§ TASK DESCRIPTION
Reproduce word for word everything from the line containing "Step over next function call icon" down to the end of the material below, omitting the pictures.

━━━━━━━━━━

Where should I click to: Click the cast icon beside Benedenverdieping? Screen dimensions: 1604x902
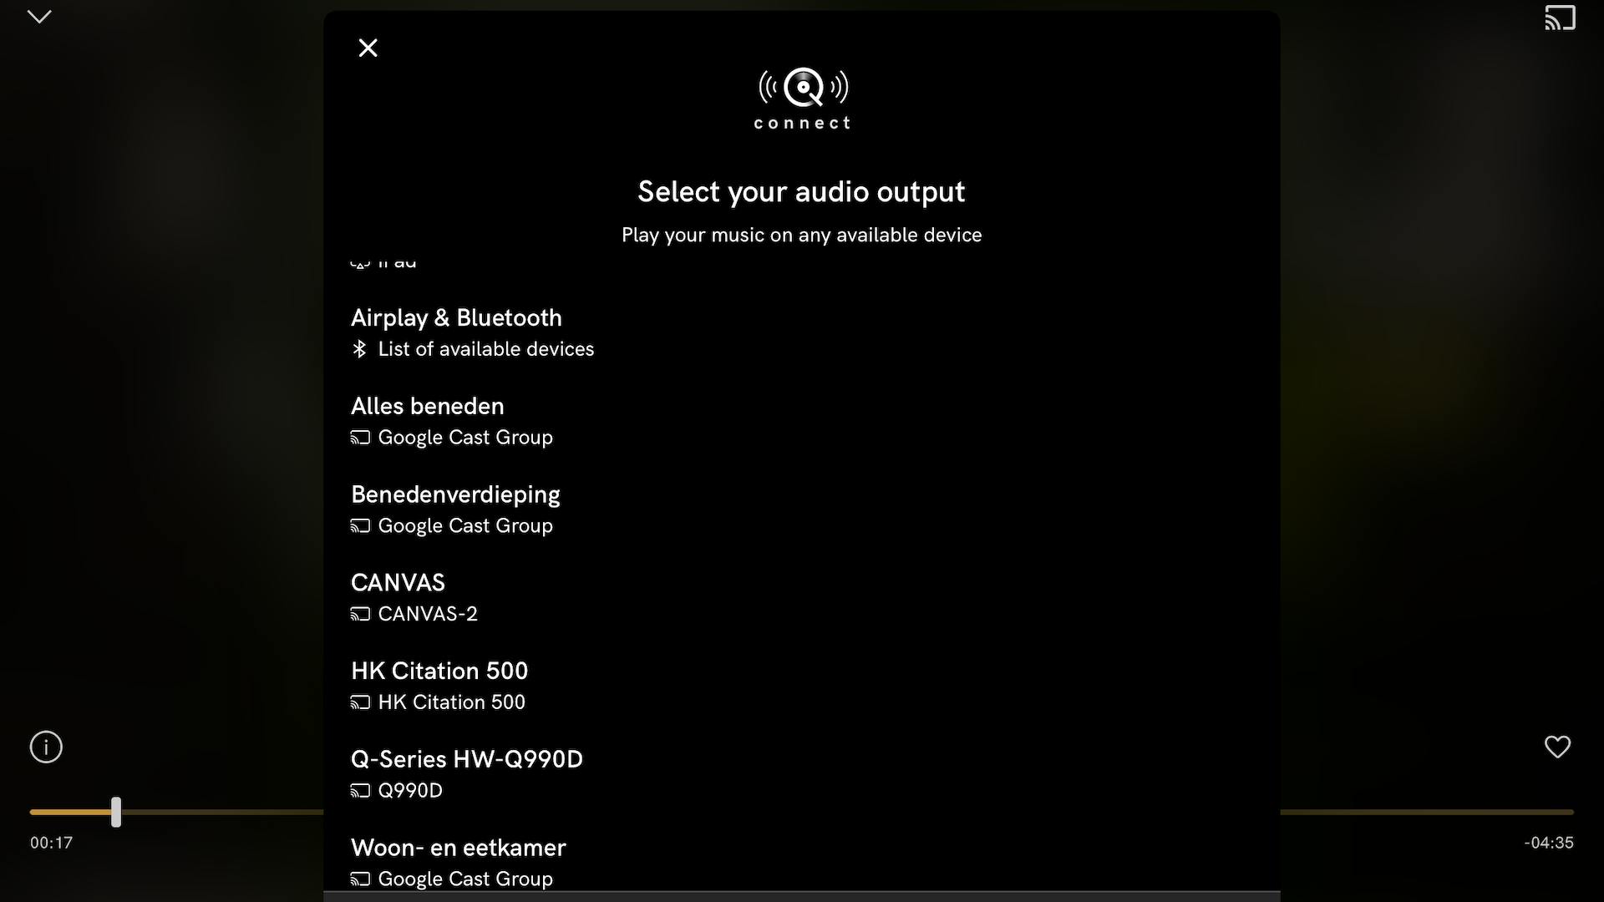click(x=360, y=525)
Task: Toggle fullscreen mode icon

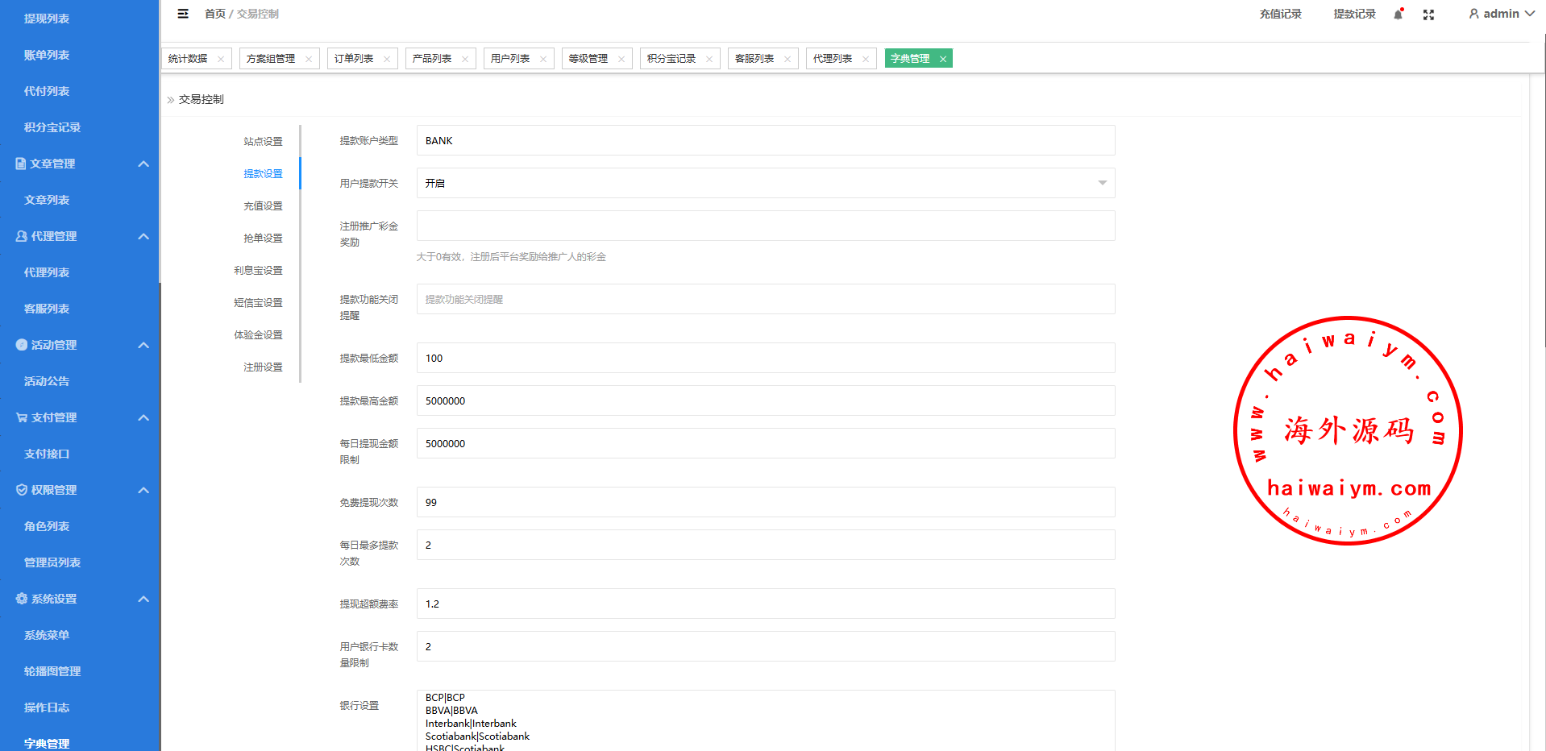Action: (1428, 15)
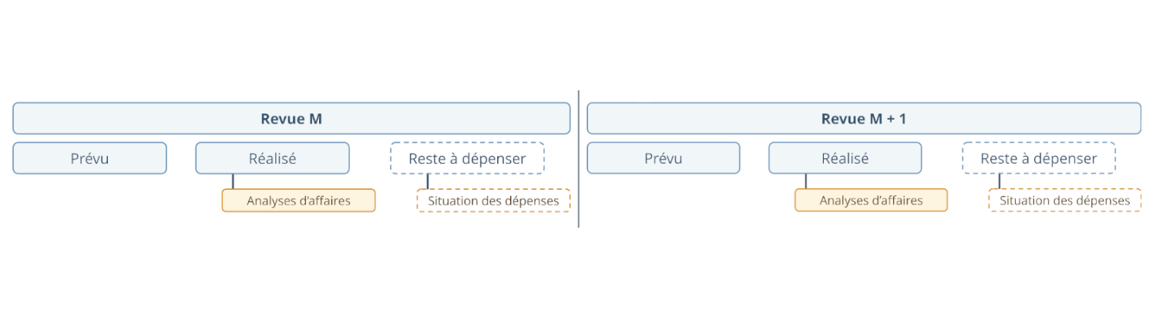This screenshot has height=318, width=1156.
Task: Open Situation des dépenses under Revue M
Action: coord(493,201)
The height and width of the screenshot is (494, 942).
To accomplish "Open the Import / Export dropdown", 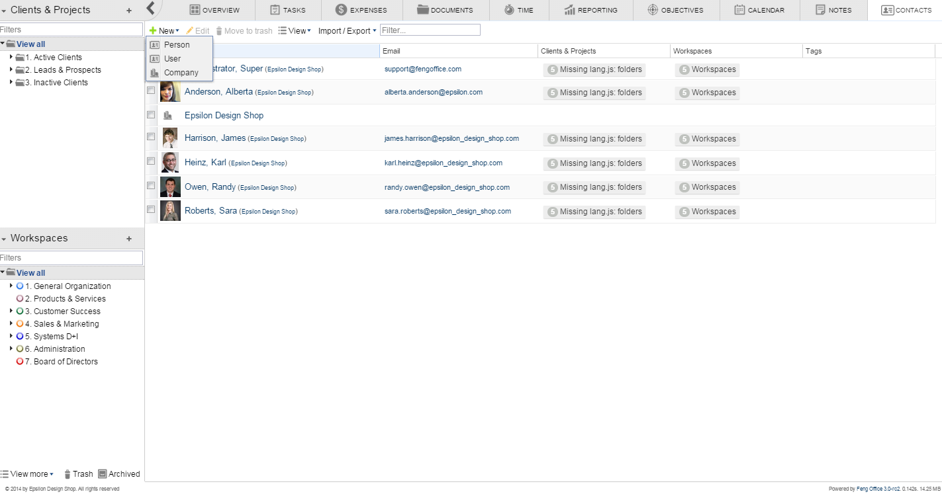I will coord(347,31).
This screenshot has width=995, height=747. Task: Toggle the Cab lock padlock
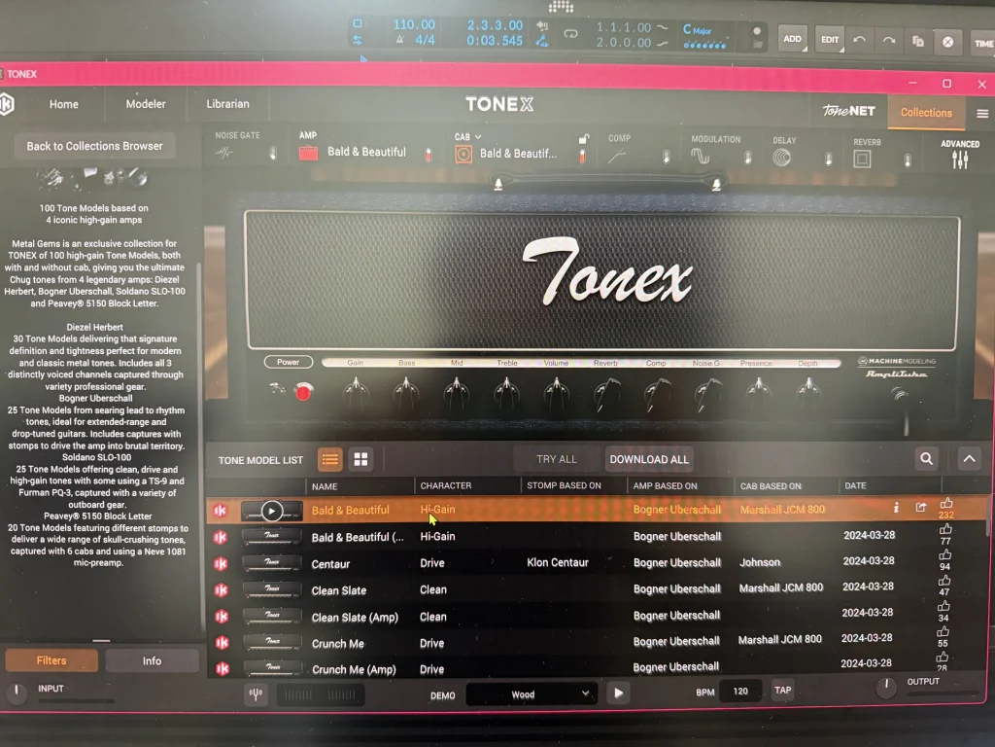point(582,140)
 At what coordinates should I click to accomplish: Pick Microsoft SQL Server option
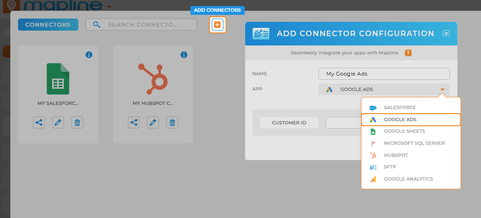click(x=414, y=143)
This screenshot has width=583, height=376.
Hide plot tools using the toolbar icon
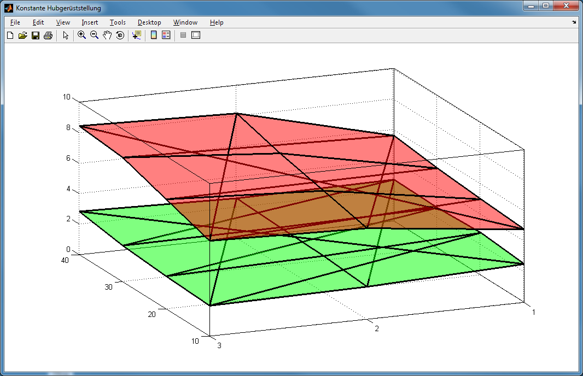183,36
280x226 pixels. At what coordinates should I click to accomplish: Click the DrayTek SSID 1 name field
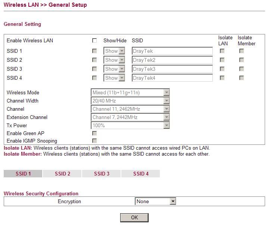[x=172, y=51]
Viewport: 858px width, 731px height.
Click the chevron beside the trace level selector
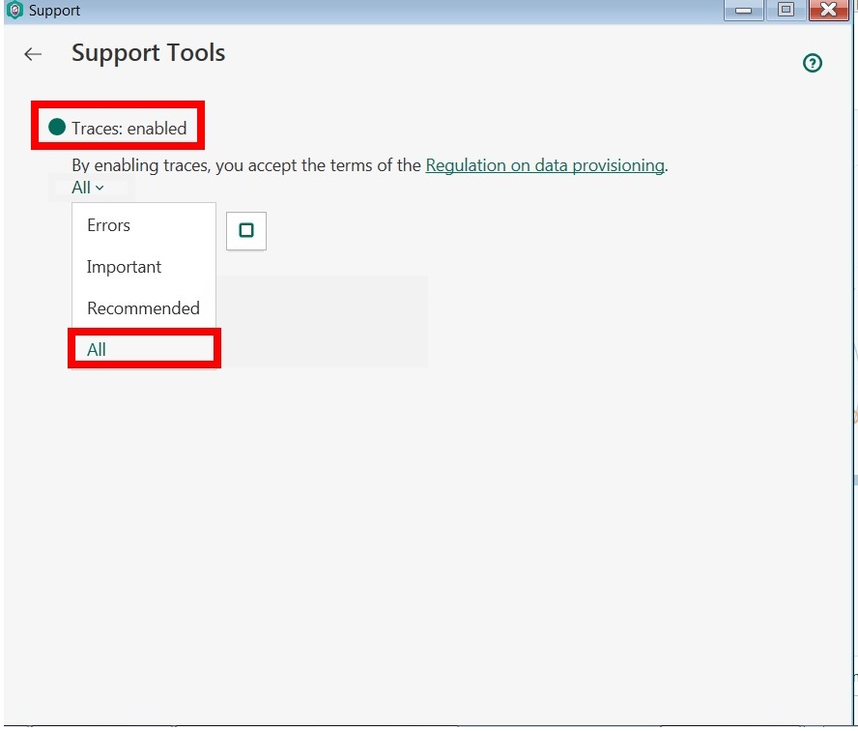[x=100, y=188]

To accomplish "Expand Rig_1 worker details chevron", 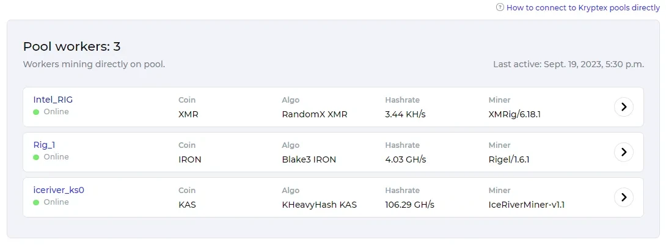I will [623, 152].
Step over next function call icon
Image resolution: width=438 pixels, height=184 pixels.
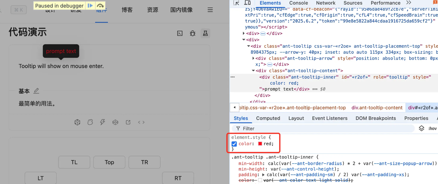pyautogui.click(x=100, y=6)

━━━━━━━━━━

§ RESULT OF THE TASK
Step over next function call icon
Image resolution: width=438 pixels, height=184 pixels.
pyautogui.click(x=100, y=6)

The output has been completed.